昨日、夕食(ポテトとサーモンとサラダとパンの、ティピカルスウェディッシュなご飯をつくってくれた)を一緒に食べているとき、家族でゲストハウスをつくっているという話をしてくれた。ここから車で30分くらい走った湖のほとりに、1年ほど前からお父さんが中心になって、完全セルフビルドでゲストハウスを作っているという。工事はほとんど終わっていてあとは水道パイプをつけるだけだと言っていた。スウーェデンでは25㎡くらいまでの小屋は自分で作れるらしい。お母さんがわざわざパソコンで写真をたくさん見せてくれた。家族みんなで壁の骨組みを立ち上げたり、家が完成して誕生日パーティーをやったり湖で泳いだりしてる写真を見て、この家族がこれまで共に過ごしてきた時間が流れこんできて、なんだかえらく感動してしまった。

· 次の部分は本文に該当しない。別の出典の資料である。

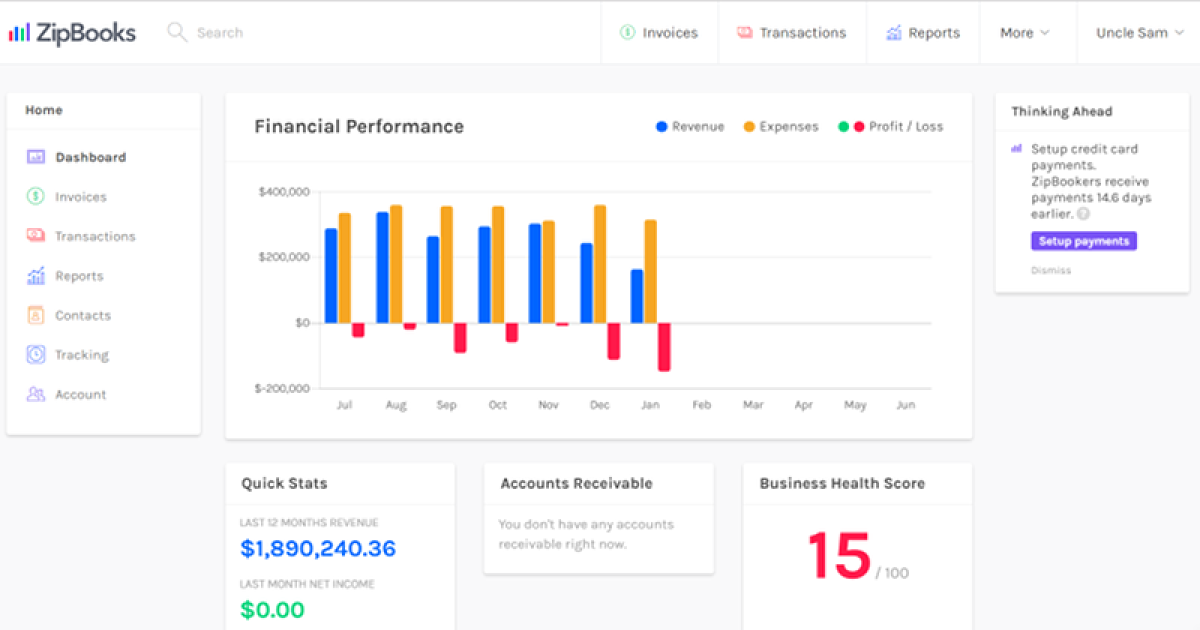Screen dimensions: 1200x630
Task: Click the Setup payments button
Action: click(1083, 240)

この家の隣は、外国(たしかポーランドと言ってた)から来た出稼ぎの人たちの家で、スウェーデンでは建設現場などで多くのポーランド人が働いてるらしい。同じように、スウェーデン人もノルウェーに出稼ぎにいくという。「スウェーデンよりもノルウェーは物価が高い。だから出稼ぎにいくんだ。とても簡単に行けるから、カフェとかレストランでしばらく働いてお金を稼いでくる。言葉も近いからお互いに理解出来る。」と言っていた。

翌朝「マッシュルーム」と呼ばれているウォータータワーに連れて行ってくれた。特徴的な形をした貯水塔で、エレベーターで上に上がれて、エーレブルーを見渡せる展望台がある。登ってみたわかったけど、エーレブルー周辺は地形はフラットで高低差がない(スウェーデンは北のほうにいくと少しずつ山になっていくらしい)。そして周辺をぐるっと森に囲まれていて、大きな湖も見える。50メートルくらいの塔だけど、街は全て見渡せる。コンパクトさがよくわかる。

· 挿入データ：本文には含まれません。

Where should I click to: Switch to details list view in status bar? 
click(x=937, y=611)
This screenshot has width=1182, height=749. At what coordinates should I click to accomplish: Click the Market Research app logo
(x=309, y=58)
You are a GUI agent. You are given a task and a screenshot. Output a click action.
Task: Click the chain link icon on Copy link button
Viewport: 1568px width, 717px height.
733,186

そのあと、小さな家がたくさん集まっているという場所に連れて行ってくれた。行ってみるとフェンスに囲まれた敷地内にたくさん小さい家が集まっている大きな庭のような場所だった。もともと大きなサマーハウスを持てない労働者もサマーハウスを持てるようにと企業が土地を用意し、そこにそれぞれが小さな家を建てたらしい。今ではサマーハウスとして使ってる人もいるけど、宿泊施設としても貸してる家もあるみたい。こういう庭がエーレブルーの中だけで他にもいくつかあると言っていた。

あと、車に乗りながら旦那さんがある大きなビルを指して「この建物がみんな気に入らないんだ、周りと色が違うから」と言っていた建物があった。確かに少しばかり派手な印象はあるけど僕には十分控えめなカラーリングに見えた。

もう8月だ。東京では新しい都知事が決まった。この家のお母さんは、先日津久井で起きた障害者施設での殺傷事件のことを知っていた。このニュースはこちらの新聞でもテレビでも取り上げられてるらしい。